POR LEON DAVID
Al decir de algunos bellacos que insisten en vendernos su estulticia a precio de sensato criterio-, no es útil la belleza. ¿Cómo podría serlo? ¿Acaso brilla el sol para el ojo del ciego? Quien mida la utilidad no con el rasero del espíritu humano sino con la sospechosa balanza del tendero podrá pasar mil veces frente a la creación portentosa del pensamiento o frente al vástago genial de la imaginación, mil veces husmeará que, al no percibir el tufillo del oro, arrugará el ceño y seguirá de largo su camino.
El cerdo aunque calce botines de charol, vista frac y sombrero de copa y en fragancias parisinas se bañe, pisoteará las margaritas risueñas del jardín en su afán de alcanzar el balde lleno de repugnantes desperdicios.
Quienes toleran que sus predilecciones las decida el estómago no son, digan lo que digan, individuos realistas, sino criaturas viscerales; los que bailan cual simios amaestrados al tintineo metálico de la moneda tampoco son ténganlo por seguro- personas prácticas, sino esclavos de la codicia que sacrifican en el altar de una vida muelle y hastiada de placeres hedonistas la entereza de ánimo y el ideal.
Útil es la belleza porque es útil todo lo que contribuye a ennoblecer y a dignificar la existencia del hombre. Mas este aserto que de puro evidente debería ahorrar cualquier explicación, debido al hecho infausto de que hasta el día de hoy ninguna sociedad ni cultura han sido capaces de brindar al grueso de los individuos que de ellas se benefician una existencia regida por los felices cánones de la expresividad, la armonía y la proporción, en vez de encontrar adeptos entusiastas, concita furiosos detractores.

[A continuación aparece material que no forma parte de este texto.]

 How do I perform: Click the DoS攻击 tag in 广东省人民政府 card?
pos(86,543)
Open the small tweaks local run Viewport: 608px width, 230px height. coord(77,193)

Subsistir suele ser para el común de la gente ingrata y desconsoladora tarea. Y en medio del anodino apocamiento en el que suelen culminar los agobios de la subsistencia nada de raro tiene que nuestra facultad para estimar la forma sugerente, el matiz delicado, la voz inédita, la nostálgica nota se atrofie hasta el extremo de que, achatada la conciencia como lámina de zinc, nos veamos constreñidos a reducir el infinito horizonte de la vida en angosto dominio de una mera realización de funciones biológicas elementales.
Por más que giman con estremecedora elocuencia musical los persuasivos violines de la orquesta, el rústico viandante que los oye al pasar por la calle ni se dará por enterado.
Así, cuando ha triunfado es decir, cuando en vez de servir como empleado de tercera categoría detrás de un mostrador, está al frente del emporio industrial o del consorcio financiero-, el hombre práctico y realista suele mirar con gesto despectivo a quienes, por otorgar sus favores al cultivo del alma, desdeñan el lujo frívolo, el desorden sensual y la ostentación desenfrenada…
¿Podría ser de otro modo? El tiempo que éste emplea en engordar su cuenta bancaria no lo aprovechará en la lectura ventajosa. Los días que aquél consume en francachelas, perdidos son para afinar las cuerdas de la sensibilidad. Los años que estotro desgasta en asegurarse una vejez pródiga le obligan a hipotecar la juventud cuyo irrecuperable tesoro se dilapida entre enojosos compromisos y rutinas tediosas.
Luego parejos señorones, genuinos epítomes del pragmatismo, paradigmas del realismo y el sentido común, con aire doctoral dictaminan acerca de la inutilidad de la belleza.
¡Paciencia! Dejémosles pontificar. Si se empeña el sordo en negar que el sonido existe y nos asegura el ciego que no se arropa de luceros la noche, en su derecho están…
Sé que el burro rebuzna y que los perros ladran, pero tan trivial cuanto prosaica verdad nunca me ha llevado a suponer que, en materia de estética, deba yo revisar mis opiniones.